Когда завтрак закончился, девушка-зарянка заторопилась переодеваться к празднику, и Мара с сожалением побрела к главному зданию. Она не думала, что простой разговор на русском когда-нибудь станет для нее столь редким удовольствием.
Оставшись в одиночестве, она вспомнила про телефон Коркмаза и вновь почти решилась набрать номер, но на сей раз ее отвлек Нанду. Он шел по дорожке, нервно озираясь по сторонам, а следом семенила шумная полноватая женщина. Ее бронзовые от загара руки украшало такое количество браслетов, что одними только солнечными бликами можно было спокойно поджигать муравьев. Она жужжала и квохтала над сыном, потом остановила его и, послюнявив палец, вытерла с его щеки остатки еды. И в самый разгар этой позорной сцены Нанду заметил Мару. Его лицо вытянулось от ужаса. Он что-то пробурчал маме, а потом умоляюще посмотрел на девочку:
– Ты ничего не видела!
Она широко улыбнулась. Подарок за подарком! Конечно, трепаться направо и налево о том, что Нанду – маменькин сынок, она не собиралась. Последние два дня парень отбывал наказание на кухне за то, что спас ее от Вукович. Но искушение подразнить его было слишком велико.
– Добрый день! Счастливого солнцестояния! – Она протянула руку маме Нанду. – Меня зовут Мара.
– Приятно познакомиться! Донна Зилда. Ты дружишь с моим Нандинью?
– Да. Он замечательный и воспитанный мальчик.
– О да! Любит изображать из себя рок-звезду, но в душе – самый настоящий ангел, – донна Зилда поправила растрепанную шевелюру сына.
Джо рассказывал, что у Нанду как минимум час уходит на создание этой видимости беспорядка. Мара улыбнулась еще шире.
– Тебе, наверное, пора? – Нанду выразительно вращал глазами.
– А вы уже видели праздник? – Притворившись шлангом, она снова обратилась к донне Зилде. – Говорят, там будет что-то невероятное.
– Я как раз собиралась, но Нандинью все пытается показать мне свою комнату. Как будто я там что-то не разглядела, когда привозила его!
– Но ведь и праздники эти ты видела, когда здесь училась! – Нанду явно не хотел появляться на публике вместе с мамой. – Я выступаю только после обеда.

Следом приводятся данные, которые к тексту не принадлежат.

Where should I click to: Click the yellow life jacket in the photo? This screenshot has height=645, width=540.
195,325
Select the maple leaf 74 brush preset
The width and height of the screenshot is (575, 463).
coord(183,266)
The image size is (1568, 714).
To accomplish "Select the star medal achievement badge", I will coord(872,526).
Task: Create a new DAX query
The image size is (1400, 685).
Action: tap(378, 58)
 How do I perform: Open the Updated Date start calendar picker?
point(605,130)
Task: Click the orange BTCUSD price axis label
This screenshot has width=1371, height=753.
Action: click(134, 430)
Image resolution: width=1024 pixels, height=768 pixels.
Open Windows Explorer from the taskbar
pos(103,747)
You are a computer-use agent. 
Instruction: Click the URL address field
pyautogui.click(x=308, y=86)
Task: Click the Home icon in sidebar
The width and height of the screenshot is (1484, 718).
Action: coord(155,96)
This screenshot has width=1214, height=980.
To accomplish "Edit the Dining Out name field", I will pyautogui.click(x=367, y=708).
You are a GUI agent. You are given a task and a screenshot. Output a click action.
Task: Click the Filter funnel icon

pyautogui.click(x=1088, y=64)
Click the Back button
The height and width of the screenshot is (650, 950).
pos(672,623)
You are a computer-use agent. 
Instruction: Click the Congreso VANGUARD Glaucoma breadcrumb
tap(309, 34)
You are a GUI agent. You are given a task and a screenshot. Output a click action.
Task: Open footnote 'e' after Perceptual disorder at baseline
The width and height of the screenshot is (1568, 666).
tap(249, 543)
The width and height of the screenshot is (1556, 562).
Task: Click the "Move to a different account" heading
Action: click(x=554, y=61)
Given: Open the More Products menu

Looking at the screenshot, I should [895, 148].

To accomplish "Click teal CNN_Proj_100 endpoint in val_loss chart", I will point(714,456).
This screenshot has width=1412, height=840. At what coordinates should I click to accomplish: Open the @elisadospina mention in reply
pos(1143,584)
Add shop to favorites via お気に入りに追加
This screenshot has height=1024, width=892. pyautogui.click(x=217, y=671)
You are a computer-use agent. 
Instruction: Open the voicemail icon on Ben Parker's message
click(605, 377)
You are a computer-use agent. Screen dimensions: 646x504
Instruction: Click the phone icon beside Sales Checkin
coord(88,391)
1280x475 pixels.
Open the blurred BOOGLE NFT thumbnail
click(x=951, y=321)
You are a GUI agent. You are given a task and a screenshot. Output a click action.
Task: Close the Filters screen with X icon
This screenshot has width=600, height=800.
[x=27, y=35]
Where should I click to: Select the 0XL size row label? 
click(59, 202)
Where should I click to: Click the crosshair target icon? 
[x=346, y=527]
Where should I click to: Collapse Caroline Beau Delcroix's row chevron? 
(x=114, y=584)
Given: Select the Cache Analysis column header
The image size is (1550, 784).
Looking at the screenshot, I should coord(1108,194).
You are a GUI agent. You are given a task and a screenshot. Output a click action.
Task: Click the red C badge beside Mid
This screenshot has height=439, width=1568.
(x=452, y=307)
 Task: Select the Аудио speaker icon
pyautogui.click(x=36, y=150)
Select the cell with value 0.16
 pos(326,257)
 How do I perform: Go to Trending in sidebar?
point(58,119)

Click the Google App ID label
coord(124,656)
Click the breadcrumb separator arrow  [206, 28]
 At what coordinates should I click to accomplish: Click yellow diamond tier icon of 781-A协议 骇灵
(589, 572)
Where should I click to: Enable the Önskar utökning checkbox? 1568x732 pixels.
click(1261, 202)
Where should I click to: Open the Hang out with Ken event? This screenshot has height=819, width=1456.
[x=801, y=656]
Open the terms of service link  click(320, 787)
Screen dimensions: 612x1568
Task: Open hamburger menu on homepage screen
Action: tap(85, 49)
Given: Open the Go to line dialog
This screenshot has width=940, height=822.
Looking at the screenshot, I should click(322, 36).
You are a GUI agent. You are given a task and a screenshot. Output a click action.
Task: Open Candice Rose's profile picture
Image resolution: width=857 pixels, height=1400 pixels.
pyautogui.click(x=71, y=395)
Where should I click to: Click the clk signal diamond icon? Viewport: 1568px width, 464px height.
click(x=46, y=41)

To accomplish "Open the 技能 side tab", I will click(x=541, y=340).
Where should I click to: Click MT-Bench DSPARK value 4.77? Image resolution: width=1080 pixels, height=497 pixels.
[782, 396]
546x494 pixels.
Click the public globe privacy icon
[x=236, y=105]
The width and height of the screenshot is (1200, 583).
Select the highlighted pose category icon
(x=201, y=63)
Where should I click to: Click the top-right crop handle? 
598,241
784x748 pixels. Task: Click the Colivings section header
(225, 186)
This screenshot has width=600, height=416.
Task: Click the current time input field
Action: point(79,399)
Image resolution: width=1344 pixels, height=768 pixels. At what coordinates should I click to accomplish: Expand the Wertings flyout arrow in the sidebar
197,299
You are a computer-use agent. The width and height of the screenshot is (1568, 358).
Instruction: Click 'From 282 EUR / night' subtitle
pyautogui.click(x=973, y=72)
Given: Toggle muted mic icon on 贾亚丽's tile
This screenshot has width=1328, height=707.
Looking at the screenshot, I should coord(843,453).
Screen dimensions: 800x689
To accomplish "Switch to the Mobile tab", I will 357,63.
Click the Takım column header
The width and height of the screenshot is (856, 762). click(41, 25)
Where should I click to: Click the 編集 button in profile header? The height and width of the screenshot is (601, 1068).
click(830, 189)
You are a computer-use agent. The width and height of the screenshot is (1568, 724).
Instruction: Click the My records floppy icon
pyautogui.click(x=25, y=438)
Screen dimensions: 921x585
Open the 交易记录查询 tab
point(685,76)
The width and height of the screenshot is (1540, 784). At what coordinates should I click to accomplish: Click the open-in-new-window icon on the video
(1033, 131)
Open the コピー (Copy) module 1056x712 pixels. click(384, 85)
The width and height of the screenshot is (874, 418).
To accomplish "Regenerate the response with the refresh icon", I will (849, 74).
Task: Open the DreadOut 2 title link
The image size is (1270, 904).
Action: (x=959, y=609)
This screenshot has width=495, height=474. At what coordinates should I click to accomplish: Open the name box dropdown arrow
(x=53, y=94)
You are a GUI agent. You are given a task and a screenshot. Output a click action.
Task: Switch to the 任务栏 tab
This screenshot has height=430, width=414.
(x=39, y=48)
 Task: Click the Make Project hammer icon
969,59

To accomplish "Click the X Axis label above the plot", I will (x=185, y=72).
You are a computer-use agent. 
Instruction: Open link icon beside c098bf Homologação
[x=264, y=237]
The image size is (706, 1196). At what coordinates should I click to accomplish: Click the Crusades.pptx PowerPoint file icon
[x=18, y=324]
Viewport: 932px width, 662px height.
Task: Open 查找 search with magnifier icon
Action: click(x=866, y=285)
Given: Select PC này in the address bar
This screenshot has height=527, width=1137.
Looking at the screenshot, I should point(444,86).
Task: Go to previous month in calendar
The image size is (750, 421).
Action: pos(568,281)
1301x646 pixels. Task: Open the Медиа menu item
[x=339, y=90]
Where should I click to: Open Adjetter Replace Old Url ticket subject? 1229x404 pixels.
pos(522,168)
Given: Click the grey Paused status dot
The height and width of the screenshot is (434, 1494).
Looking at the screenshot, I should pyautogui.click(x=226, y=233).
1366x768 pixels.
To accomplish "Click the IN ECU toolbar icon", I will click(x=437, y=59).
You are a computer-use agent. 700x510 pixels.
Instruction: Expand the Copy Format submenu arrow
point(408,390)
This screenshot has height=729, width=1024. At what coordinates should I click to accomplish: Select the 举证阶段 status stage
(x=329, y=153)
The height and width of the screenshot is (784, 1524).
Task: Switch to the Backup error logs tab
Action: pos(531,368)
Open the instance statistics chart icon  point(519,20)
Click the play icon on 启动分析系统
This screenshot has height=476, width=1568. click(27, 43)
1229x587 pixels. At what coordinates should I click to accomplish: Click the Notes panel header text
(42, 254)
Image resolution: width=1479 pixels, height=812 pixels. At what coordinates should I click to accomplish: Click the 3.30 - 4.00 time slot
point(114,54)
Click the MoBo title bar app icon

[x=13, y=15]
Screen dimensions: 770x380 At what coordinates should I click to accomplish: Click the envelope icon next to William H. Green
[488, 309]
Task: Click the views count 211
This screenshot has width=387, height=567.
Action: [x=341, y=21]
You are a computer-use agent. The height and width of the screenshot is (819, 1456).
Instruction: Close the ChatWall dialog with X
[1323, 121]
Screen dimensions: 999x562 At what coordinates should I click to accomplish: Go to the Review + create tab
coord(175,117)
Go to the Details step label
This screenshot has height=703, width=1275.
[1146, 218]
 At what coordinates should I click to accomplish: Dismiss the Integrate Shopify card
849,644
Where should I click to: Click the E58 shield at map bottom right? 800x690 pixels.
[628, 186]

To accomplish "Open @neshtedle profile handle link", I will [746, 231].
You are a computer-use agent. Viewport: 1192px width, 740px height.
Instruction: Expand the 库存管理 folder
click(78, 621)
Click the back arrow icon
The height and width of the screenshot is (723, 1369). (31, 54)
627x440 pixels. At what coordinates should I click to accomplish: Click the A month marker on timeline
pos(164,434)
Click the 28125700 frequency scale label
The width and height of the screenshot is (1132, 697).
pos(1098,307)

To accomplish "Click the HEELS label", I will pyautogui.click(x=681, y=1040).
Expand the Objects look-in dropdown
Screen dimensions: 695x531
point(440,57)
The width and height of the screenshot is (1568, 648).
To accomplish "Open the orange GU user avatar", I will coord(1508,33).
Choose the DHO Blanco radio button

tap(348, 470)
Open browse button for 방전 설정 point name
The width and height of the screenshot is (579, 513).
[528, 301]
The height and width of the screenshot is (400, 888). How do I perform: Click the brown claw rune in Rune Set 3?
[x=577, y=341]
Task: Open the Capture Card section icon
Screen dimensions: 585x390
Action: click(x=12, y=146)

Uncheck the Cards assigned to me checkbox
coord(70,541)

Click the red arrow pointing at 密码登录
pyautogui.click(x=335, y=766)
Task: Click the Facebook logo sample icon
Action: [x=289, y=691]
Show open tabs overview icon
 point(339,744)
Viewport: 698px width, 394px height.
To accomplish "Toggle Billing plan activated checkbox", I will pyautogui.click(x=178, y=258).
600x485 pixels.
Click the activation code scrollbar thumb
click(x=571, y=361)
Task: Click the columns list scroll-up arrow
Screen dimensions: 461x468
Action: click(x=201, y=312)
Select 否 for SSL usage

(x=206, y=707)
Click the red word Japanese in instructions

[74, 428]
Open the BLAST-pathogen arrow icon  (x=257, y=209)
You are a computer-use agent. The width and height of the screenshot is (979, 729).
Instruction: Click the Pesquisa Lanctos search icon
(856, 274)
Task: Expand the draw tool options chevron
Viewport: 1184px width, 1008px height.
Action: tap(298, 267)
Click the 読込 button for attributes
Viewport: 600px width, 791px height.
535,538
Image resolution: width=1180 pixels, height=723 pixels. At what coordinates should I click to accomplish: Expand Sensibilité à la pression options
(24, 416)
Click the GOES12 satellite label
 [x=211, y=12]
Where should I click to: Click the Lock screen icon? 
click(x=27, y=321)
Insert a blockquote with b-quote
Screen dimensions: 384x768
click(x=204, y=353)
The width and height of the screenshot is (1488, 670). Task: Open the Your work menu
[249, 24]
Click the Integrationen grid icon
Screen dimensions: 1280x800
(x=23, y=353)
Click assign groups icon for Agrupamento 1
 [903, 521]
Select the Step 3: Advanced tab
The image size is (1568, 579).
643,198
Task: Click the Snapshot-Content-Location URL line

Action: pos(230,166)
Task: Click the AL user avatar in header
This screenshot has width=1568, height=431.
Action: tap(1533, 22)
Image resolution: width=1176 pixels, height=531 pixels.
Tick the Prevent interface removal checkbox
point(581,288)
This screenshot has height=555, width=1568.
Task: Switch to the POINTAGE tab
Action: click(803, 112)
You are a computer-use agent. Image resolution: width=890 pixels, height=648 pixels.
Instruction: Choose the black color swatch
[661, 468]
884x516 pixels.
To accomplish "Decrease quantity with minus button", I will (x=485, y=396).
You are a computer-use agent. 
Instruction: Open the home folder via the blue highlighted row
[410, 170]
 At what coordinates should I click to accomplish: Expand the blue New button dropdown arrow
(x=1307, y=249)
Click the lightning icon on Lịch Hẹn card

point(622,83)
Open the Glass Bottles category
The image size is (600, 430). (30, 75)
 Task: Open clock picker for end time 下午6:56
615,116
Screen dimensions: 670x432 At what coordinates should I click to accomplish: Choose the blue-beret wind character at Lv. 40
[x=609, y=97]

– Твои выступления я слушала за стенкой пятнадцать лет! На других детей мне тоже интересно посмотреть.
– А я как раз собиралась на праздник! – встряла Мара. – Может, пойдем все вместе?
– С удовольствием, – донна Зилда потащила Нанду обратно к главному зданию. – А то мне уже начинало казаться, что он хочет от меня избавиться. Что в этом такого, верно? Разве можно стыдиться материнской любви? Ты только посмотри на него: отрастил два волоска на подбородке и считает себя взрослым мужчиной. Для меня он всегда останется моим сладким Нандинью. Подумать только! До трех лет не отлипал от моей груди, а теперь дотронуться до себя не дает…
Нанду закатил глаза и провел по лицу пятерней. Маре стоило нечеловеческих усилий сохранить вежливо-заинтересованное выражение лица и не расхохотаться.
Пока они обходили главное здание и шли к полям для тренировок, где должны были проходить все торжества, девочка узнала о Нанду много нового. Донна Зилда просто фонтанировала компроматами. И все же отчасти Мара завидовала своему другу: пусть болтливая и назойливо заботливая, мама у него все же была. С такой пронзительной нежностью и гордостью на нее, Мару, уже никогда никто не посмотрит. А он, дурак, только дергается, когда ему отковыривают от футболки прилипшую крошку.
Тренировочное поле превратили в площадку для выступлений. Разграничительные сетки сняли, вдоль противоположной от раздевалок стороны установили ряды скамеек. Все кругом было украшено желтыми и оранжевыми гирляндами из бумаги. На высоком судейском кресле небрежно восседал Кевин, красавчик-третьекурсник из зимних. По нему сохла добрая треть девушек Линдхольма, и он об этом знал, поэтому вел себя так, будто позировал стайке папарацци на ковровой дорожке Голливуда. Ему выдали мегафон, чтобы он объявлял номера.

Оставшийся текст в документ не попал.